While their contemporaries diversified into progressive rock and pop, Savoy Brown kept on as flag-bearers of standard issue British Blues until they expanded their palette for their 5th album, RAW SIENNA. It’s a little-known but remarkable recording, released in December 1970. It’s an oddball “fan favorite,” imagining if Wes Montgomery and The Kinks had done a soundtrack for a noir British crime movie.

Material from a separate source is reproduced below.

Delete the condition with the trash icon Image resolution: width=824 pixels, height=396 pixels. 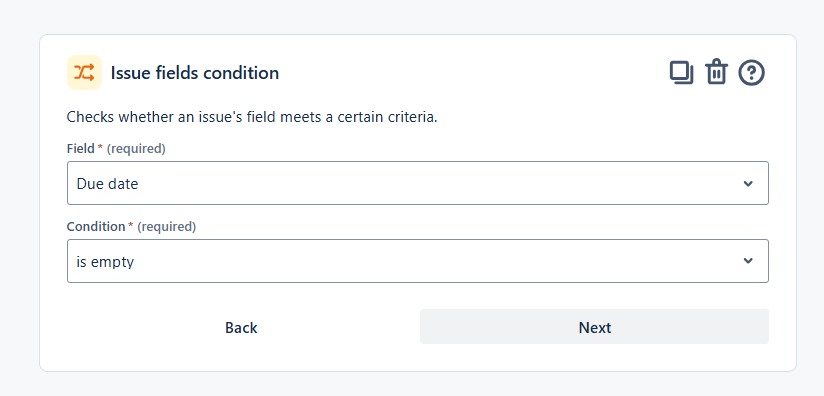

Legendary arranger Terry Noonan was hired to create brass and string parts, adding a raw elegance to their sound. Main songwriter and then-lead singer Chris Youlden wore a monocle and bowler hat onstage. His skillful and unusual baritone voice could be as gentle as Bert Jansch and as jazzy as Mose Allison. To satisfy the band’s hippie blues tendencies, Youlden dashed off the disturbingly catchy “Needle and Spoon” and the down tempo “Stay While the Night is Young.”
Beyond the blues idioms, Youlden’s song-crafting indicated the range of Ray Davies and Pete Townshend, citing working man’s bromides (the single “A Hard Way to Go”)
and life’s lessons in the big band strut of “I’m Crying.” The beguiling “When I Was a Young Boy” is a song gem I wish I’d written. Youlden’s wise-man lyrics and Noonan’s bittersweet orchestration gave the album a cinematic ending. Here’s my cover of “When I Was A Young Boy.”
Kim Simmonds turned in amazing lead guitar, stinging, thrashing, twanging, climbing bizarre scales, then relaxing into a cool jazz lull. The albums two instrumentals, “Is That So?”
and “Master Hare,”
gave space to Simmonds eccentricities.
After RAW SIENNA, Youlden went solo and the band dabbled into a hard-driving boogie jam band, which became their trademark sound. The band went on to intersect with Fleetwood Mac, Foghat, Jethro Tull, Molly Hatchett, and other classic rock legends, and Savoy Brown recordings appear in major films and TV programs. Despite that, Savoy Brown never attained the same notoriety as their peers (at least in America). However, before he passed away in 2022, Simmonds kept the band on the road for 55+ years, 47 albums, and countless line-up changes. He relentlessly honored his fans and kept the guitar grooves going.